Neuroendocrine prostate cancer (NEPC) represents one of the most lethal forms of prostate cancer (PCa) and lacks life-prolonging treatment. The incidence of NEPC is increased due to the widespread use of AR pathway inhibitors (ARPIs) in the treatment of non-metastatic CRPC and hormone-sensitive metastatic tumors. Here, we identified histone lysine demethylase KDM4A as a key player in NEPC progression and an effective therapeutic target. We found that KDM4A mRNA and protein are overexpressed in human and mouse NEPC compared to prostate adenocarcinoma. Knockdown (KD) or knockout (KO) of KDM4A in NEPC cell lines suppressed cancer cell growth in vitro and in vivo . Mechanistically, we found that KDM4A promotes NEPC progression, in part, through direct transcriptional regulation of MYC . We showed that MYC is hyper-activated in human and mouse NEPC. KDM4A KD led to suppression of MYC signaling. MYC KD or inhibition profoundly suppressed NEPC cell proliferation.

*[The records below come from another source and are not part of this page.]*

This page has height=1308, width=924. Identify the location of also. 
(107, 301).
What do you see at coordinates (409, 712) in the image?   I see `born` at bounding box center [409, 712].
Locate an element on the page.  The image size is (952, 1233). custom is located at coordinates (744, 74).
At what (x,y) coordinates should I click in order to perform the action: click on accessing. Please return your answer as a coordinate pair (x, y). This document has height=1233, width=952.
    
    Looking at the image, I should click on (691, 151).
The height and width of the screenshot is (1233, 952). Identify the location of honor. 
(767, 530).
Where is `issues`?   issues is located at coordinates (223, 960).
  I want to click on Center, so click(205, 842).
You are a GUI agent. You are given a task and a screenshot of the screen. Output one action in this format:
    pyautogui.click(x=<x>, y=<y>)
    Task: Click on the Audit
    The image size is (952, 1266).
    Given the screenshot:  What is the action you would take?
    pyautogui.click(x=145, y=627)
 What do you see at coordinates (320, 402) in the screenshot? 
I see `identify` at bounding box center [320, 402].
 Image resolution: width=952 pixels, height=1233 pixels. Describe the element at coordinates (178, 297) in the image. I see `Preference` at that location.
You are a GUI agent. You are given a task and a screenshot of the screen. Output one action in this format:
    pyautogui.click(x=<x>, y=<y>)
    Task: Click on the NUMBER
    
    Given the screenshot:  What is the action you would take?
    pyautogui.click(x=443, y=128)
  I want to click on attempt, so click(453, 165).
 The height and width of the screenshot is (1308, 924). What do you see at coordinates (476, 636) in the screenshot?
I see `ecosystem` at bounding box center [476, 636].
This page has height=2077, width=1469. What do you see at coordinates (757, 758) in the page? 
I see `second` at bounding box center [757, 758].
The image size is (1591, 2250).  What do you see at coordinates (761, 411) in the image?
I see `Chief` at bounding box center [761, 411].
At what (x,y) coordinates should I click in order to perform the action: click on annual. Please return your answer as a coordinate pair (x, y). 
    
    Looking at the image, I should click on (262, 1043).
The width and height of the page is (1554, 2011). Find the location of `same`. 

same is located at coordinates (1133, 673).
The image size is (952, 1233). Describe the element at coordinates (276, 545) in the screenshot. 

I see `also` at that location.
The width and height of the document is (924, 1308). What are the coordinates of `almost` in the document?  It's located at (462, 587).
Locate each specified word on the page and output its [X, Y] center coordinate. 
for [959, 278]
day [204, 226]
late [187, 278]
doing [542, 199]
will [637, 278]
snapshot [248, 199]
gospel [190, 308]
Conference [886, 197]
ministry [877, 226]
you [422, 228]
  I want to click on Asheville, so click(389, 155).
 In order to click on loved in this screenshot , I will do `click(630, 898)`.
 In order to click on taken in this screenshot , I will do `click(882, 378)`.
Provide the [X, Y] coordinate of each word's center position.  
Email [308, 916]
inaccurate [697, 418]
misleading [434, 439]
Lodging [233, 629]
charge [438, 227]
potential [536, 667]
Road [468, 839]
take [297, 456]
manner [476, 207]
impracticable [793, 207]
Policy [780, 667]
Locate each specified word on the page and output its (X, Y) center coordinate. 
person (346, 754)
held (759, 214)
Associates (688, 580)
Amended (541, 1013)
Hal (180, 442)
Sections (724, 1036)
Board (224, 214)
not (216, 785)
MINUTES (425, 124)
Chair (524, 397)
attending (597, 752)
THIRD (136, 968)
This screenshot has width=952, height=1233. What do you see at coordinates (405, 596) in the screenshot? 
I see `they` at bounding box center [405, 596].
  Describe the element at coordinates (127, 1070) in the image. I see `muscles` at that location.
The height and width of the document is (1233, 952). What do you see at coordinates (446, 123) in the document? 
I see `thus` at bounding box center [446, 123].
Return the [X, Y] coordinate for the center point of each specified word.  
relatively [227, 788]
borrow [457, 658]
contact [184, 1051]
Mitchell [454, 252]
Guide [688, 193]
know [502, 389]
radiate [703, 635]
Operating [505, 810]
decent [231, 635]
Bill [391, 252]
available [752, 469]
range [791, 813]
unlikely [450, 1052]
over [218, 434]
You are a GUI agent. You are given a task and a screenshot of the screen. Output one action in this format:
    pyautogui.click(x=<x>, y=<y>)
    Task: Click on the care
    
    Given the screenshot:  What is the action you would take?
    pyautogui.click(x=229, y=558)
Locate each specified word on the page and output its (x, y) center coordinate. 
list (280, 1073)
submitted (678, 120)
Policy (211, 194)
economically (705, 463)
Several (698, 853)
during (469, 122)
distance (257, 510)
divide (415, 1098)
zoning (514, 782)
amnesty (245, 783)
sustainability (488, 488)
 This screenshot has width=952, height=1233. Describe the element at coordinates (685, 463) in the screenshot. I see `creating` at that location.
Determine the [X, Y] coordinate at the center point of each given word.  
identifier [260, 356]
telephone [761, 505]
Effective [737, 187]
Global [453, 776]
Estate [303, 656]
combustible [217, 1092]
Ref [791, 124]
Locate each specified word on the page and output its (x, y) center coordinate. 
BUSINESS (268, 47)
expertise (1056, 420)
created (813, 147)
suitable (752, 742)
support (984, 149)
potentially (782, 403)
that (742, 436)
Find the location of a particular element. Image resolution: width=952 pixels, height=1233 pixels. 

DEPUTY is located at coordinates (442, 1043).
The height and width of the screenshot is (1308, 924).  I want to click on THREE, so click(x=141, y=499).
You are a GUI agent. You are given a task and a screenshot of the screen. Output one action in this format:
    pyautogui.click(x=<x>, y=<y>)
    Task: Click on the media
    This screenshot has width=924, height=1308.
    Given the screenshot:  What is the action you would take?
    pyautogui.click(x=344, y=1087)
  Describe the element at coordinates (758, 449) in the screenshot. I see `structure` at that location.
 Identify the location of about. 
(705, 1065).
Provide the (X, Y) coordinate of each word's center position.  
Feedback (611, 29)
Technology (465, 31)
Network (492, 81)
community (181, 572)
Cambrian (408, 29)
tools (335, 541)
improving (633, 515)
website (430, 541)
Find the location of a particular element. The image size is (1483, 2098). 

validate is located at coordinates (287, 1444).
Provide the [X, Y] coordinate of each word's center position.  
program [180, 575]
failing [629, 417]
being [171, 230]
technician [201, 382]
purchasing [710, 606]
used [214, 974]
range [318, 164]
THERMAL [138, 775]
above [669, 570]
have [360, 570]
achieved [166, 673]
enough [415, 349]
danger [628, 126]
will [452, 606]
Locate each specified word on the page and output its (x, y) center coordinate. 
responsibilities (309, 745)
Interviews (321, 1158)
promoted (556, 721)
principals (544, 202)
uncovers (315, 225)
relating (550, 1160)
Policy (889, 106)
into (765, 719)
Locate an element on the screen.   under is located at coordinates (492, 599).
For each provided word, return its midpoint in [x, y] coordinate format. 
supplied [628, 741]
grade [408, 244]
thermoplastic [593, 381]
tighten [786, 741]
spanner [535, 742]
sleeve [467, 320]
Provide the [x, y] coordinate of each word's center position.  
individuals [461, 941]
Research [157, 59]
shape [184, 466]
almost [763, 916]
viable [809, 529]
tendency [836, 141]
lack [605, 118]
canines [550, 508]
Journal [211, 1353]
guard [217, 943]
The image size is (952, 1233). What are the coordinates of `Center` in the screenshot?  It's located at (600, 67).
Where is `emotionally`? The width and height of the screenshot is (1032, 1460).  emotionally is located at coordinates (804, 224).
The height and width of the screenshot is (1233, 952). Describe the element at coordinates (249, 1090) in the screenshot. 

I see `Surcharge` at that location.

Furthermore, a potent pan-KDM4 inhibitor QC6352 significantly reduced NEPC cell growth in vitro and in vivo . Taken together, we demonstrated that KDM4A is an important regulator of NEPC progression and targeting KDM4A may potentially be an effective therapeutic strategy for NEPC. Significance Neuroendocrine prostate cancer (NEPC) is a highly aggressive prostate cancer subtype that is resistant to potent androgen receptor pathway inhibitors (ARPIs) and currently lacks effective therapeutic options. Histone lysine demethylase KDM4A is an important epigenetic regulator of gene expression in development and cancer. In this study, we show that KDM4A is highly expressed in NEPC and is required for NEPC proliferation, anchorage-independent growth, and in vivo growth, which is in part mediated through the regulation of MYC expression. Importantly, we demonstrate that inhibition of KDM4A significantly impairs NEPC growth in preclinical models. Thus, our findings provide valuable insights into the molecular mechanisms underlying NEPC progression and offer a rationale for clinical trials with KDM4 inhibitor in NEPC patients. ### Competing Interest Statement Conflict of interest: C. J. Logothetis reports receiving commercial research grants from Bayer, Sanofi, Janssen, Astellas Pharma, Pfizer; and honoraria from Bayer, Janssen, Sanofi, Astellas Pharma. No potential conflicts of interest were disclosed by the other authors.